Potassium Permanganate

Last Updated on July 3, 2023 By Mrs Shilpi Nagpal

Contents

  • 1 Potassium Permanganate, KMnO4 
    • 1.1 1) Conversion of Pyrolusite ore to Potassium Manganate
    • 1.2 2) Oxidation of Potassium Manganate to Potassium Permanganate
  • 2 Properties of Potassium Permanganate
  • 3 Uses of Potassium Permanganate
  • 4 Structure of MnO4¯and MnO42- ion

Potassium Permanganate, KMnO4 

It is prepared from mineral pyrolusite (MnO2) by following steps :

1) Conversion of Pyrolusite ore to Potassium Manganate

The pyrolusite is fused with caustic soda or potassium carbonate in the presence of air or oxidising agent such as potassium nitrate or potassium chlorate to give a green mass due to the formation of potassium manganate.
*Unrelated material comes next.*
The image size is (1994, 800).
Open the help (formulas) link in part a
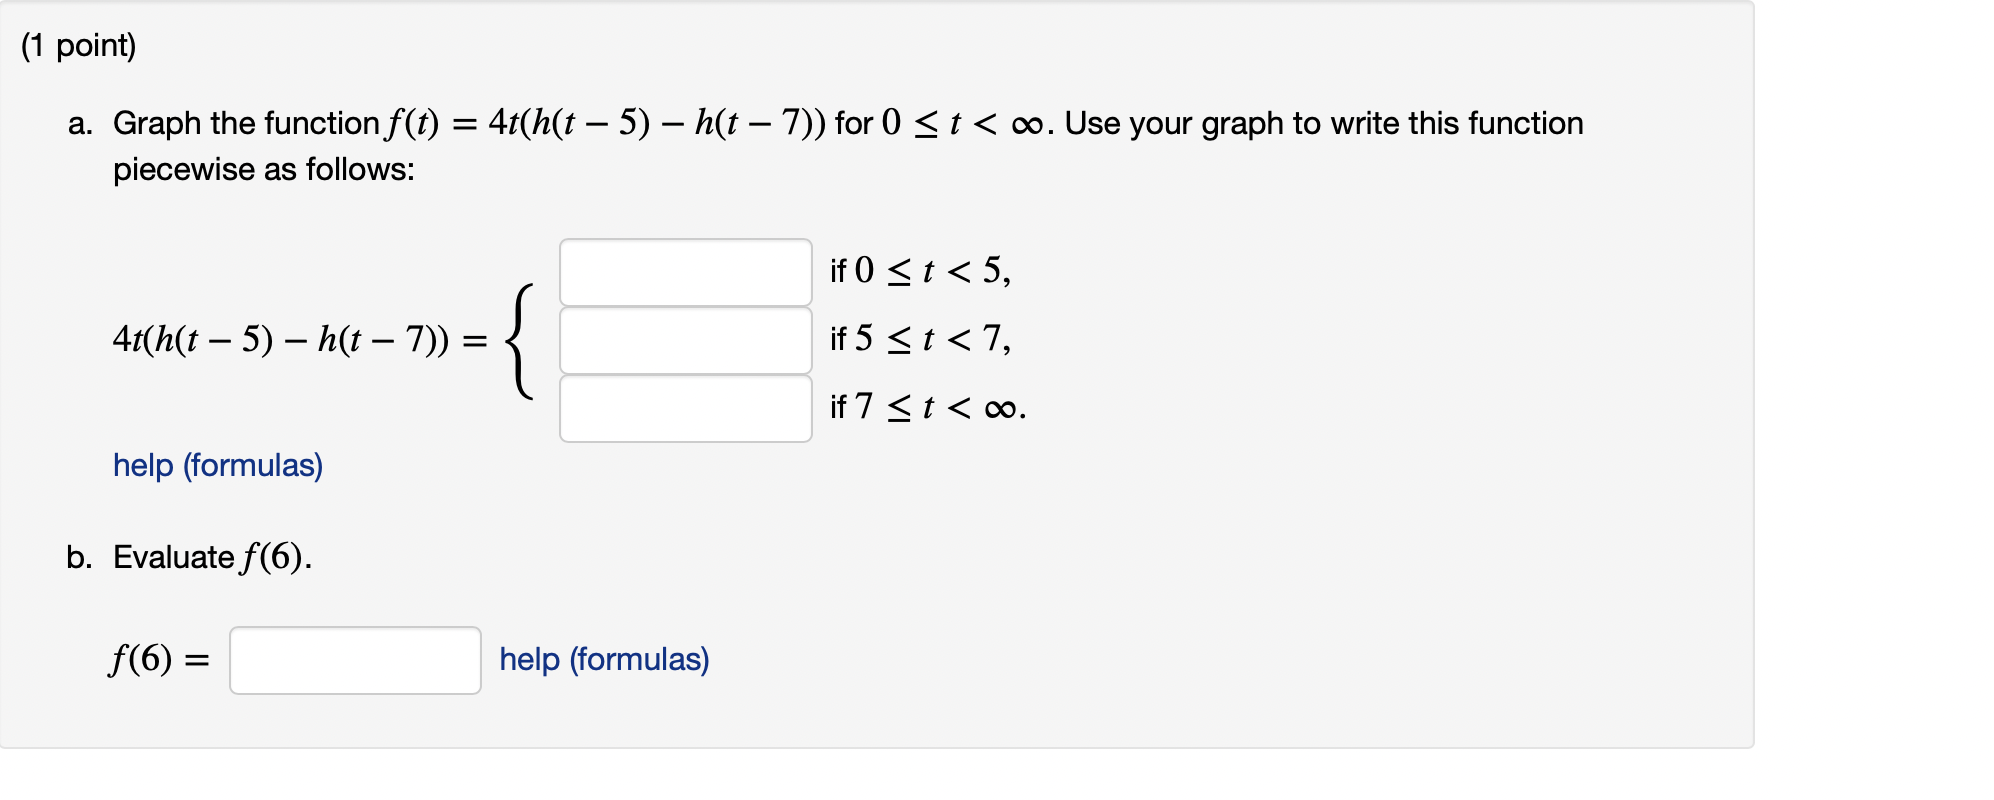click(x=218, y=466)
2 MnO2 + 4KOH + O2 → 2K2MnO4 + 2 H2O

2 MnO2 + 2 K2CO3 + O2 → 2 K2MnO4 + 2CO2

MnO2 + 2 KOH + KNO3 → K2MnO4 + KNO2 + H2O

2) Oxidation of Potassium Manganate to Potassium Permanganate

The green mass is extracted with water resulting in green solution of potassium manganate. The solution is then , treated with a current of chlorine or ozone or carbon dioxide to oxidise potassium manganate to potassium permanganate. The solution is concentrated and dark purple crystals of potassium permanganate separate out.

2 K2MnO4 + Cl2 → 2 KCl + 2 KMNO4

2 K2MnO4 + O3 + H2O → 2 KMnO4 + 2 KOH + O2 

3K2MnO4 + 2CO2 → 2K2CO3 + 2MnO2 + 2 KMnO4

Manganate ion also disproportionate in a neutral or acidic solution to give permanganate

3 MnO42- + 4 H+ → 2 MnO4¯ + MnO2 + 2H2O

The alkaline potassium manganate solution is electrolytically oxidised.

Electrolytic Method

Potassium permanganate is prepared by alkaline oxidative fusion of MnO2 followed by electrolytic oxidation of manganate (VI).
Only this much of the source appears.